LA CONDANNA A MORTE

Arriva dopo la pubblicazione di un articolo su «Il Mattino» del 10 giugno 1985, in cui rivela che l’arresto del capoclan di Torre Annunziata, Valentino Gionta, è avvenuto in seguito ad una soffiata partita dal clan Nuvoletta. «(…) Dopo il 26 agosto dell’anno scorso il boss di Torre Annunziata era diventato un personaggio scomodo – scrive Giancarlo Siani nell’articolo. La sua cattura potrebbe essere il prezzo pagato dagli stessi Nuvoletta per mettere fine alla guerra con l’altro clan di “Nuova famiglia”, i Bardellino. I carabinieri erano da tempo sulle tracce del super latitante che proprio nella zona di Marano, area d’influenza dei Nuvoletta, aveva creduto di trovare rifugio. Ma il boss di Torre Annunziata, negli ultimi anni, aveva voluto “strafare” (…).»

Il 26 agosto del 1984 a Torre Annunziata vengono ammazzate otto persone. È una strage. A compierla sono camorristi legati al capo dei casalesi, Antonio Bardellino; l’obiettivo è il clan di Valentino Gionta che dopo aver eliminato gli uomini legati al boss Raffaele Cutolo, comincia ad espandere i suoi traffici illeciti nel settore della carne, del pesce e della droga invadendo il campo in cui fanno affari il clan dei casalesi, quello di Carmine Alfieri e di Mario Fabbrocino.
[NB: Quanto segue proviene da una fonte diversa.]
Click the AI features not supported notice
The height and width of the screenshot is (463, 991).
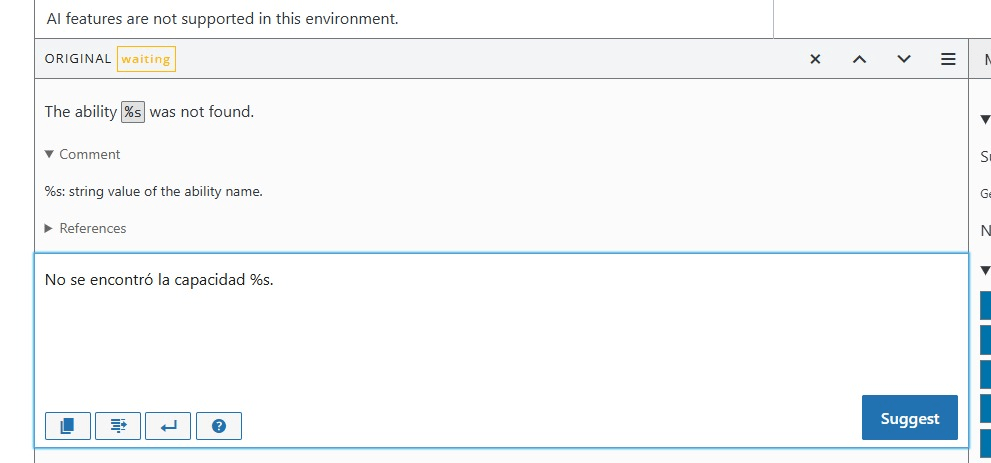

Rompe in questo modo i vecchi equilibri tra clan. Bardellino è deciso a fargliela pagare anche perché mal sopporta il ruolo dei Nuvoletta nella spartizione degli affari in Campania. Così organizza la spedizione punitiva contro il clan Gionta, deciso ad andare fino in fondo.

L’AGGUATO

«Vieni anche tu al concerto di Vasco Rossi domani sera?» «No, non mi va». «Allora ci vado con un amico». Giancarlo lascia Daniela, la sua ragazza, sull’uscio di casa a vico Equense. Un bacio e via, alla volta di Napoli sulla sua Mehari. Il giorno dopo è lunedì e sarà un’altra lunga giornata di lavoro. Ma Giancarlo Siani a quel concerto di Vasco Rossi non ci arriverà mai. La sua giovane vita viene spezzata la sera del 23 settembre 1985 in piazza Leonardo, al Vomero proprio davanti casa sua e quelle emozioni, le note di una canzone resteranno per sempre imprigionate dentro la mente di un giovane che aveva ancora tutta la vita davanti. I killer sono due. Si appostano in un’auto nei pressi di piazza Leonardo, dopo aver attraversato le affollate strade del Vomero. Nel trambusto caotico della zona difficilmente verranno notati. Hanno studiato le abitudini di Giancarlo. Deve tornare dalla redazione di Napoli. Sta sostituendo un collega in ferie. Rientrerà a casa verso le 21, dopo aver chiuso la pagina di cronaca. La serata è tiepida. Ideale per andare a un concerto di Vasco Rossi. Giancarlo torna a casa più in fretta che può. Al Vomero c’è tanta gente per le strade. Anche i bar e i locali della movida sono affollati di giovani che sfoggiano la fresca abbronzatura conquistata al mare d’estate. Il ragazzo passa veloce salutando giusto qualche amico. «Eccolo, è lui. Tieniti pronto». I suoi assassini lo vedono arrivare. Giancarlo va veloce con la sua Mehari, senza sapere di correre incontro alla morte. È un bersaglio facile. È quasi davanti ai suoi carnefici. «Spara! Spara!», grida uno di loro. Giancarlo è colto di sorpresa. L’auto va da sola. Per pochi metri. Si ferma proprio sotto casa sua. «Spara! Spara ’sto bastardo.» Gli ultimi due colpi quando l’auto si ferma. Giancarlo china la testa verso la spalla sinistra e forse non si accorge che la vita è ormai fuggita via, lasciandolo solo in mezzo all’odore acre della polvere da sparo, al centro di una tempesta di grida e lacrime che non potrà più udire. I killer fuggono. È stato facile. Sono bastati otto colpi di pistola per ammazzarlo e portare via i sogni di un ragazzo di ventisei anni.